**Objective:** Gather every line in the rows below that contains the string "Viewport", and copy each such line in full.

**Material for this exercise:**
....

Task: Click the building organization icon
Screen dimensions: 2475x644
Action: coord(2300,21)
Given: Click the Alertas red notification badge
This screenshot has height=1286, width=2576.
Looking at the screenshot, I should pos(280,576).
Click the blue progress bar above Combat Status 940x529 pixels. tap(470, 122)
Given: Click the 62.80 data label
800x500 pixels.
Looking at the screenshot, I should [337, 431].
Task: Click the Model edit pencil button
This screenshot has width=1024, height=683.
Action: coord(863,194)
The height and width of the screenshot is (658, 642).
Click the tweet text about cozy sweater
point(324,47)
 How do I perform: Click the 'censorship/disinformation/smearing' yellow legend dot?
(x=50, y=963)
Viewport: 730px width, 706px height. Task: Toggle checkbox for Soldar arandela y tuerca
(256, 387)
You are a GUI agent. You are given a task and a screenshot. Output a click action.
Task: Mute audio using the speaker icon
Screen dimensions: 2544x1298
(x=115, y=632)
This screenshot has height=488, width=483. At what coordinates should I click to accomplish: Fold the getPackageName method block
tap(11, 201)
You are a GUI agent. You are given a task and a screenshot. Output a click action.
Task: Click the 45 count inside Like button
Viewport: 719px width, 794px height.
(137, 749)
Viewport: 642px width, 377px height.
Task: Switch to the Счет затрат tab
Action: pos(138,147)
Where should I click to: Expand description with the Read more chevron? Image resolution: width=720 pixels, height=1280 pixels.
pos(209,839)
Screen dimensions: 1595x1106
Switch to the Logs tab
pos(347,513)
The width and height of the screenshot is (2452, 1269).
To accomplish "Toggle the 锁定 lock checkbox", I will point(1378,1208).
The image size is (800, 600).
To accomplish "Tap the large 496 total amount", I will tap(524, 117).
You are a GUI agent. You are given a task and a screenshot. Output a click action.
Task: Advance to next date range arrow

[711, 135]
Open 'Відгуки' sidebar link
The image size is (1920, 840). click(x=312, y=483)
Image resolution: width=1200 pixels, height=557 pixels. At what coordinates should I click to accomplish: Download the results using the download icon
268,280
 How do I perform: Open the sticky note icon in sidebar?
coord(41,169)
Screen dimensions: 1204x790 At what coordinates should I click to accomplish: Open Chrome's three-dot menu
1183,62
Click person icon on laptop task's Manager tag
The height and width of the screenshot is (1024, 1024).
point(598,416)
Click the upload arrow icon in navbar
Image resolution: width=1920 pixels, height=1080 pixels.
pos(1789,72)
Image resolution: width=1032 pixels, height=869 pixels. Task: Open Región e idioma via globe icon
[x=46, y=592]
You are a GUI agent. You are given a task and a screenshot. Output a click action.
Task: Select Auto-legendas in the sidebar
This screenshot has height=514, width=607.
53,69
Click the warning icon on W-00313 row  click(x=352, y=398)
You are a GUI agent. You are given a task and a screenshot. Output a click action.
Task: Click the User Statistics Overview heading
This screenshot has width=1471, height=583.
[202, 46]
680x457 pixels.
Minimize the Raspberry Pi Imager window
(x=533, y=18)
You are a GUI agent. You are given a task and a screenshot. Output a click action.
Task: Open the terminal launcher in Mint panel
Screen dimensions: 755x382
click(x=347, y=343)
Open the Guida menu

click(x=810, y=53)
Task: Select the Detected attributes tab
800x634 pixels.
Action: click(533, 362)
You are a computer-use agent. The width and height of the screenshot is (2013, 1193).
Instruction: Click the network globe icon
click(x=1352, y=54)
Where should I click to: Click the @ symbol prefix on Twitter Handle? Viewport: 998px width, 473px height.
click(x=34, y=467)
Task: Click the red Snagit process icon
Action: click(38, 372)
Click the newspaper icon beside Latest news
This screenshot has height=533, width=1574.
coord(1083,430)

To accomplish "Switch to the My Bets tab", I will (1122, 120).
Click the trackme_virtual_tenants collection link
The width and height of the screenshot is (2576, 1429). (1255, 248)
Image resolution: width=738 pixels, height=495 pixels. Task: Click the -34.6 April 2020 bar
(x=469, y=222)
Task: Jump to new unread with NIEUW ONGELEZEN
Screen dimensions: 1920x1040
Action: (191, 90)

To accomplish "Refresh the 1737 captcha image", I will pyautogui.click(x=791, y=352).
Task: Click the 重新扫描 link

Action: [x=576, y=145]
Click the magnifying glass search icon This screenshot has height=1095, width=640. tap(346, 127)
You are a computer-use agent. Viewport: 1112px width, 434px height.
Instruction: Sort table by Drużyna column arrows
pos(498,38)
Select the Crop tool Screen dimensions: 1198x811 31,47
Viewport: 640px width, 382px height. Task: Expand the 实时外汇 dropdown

....

**Correct answer:**
Viewport: 730px width, 706px height. Task: Toggle checkbox for Soldar arandela y tuerca
Viewport: 719px width, 794px height.
Viewport: 642px width, 377px height.
Where should I click to: Click the @ symbol prefix on Twitter Handle? Viewport: 998px width, 473px height.
You are a computer-use agent. Viewport: 1112px width, 434px height.
Viewport: 640px width, 382px height. Task: Expand the 实时外汇 dropdown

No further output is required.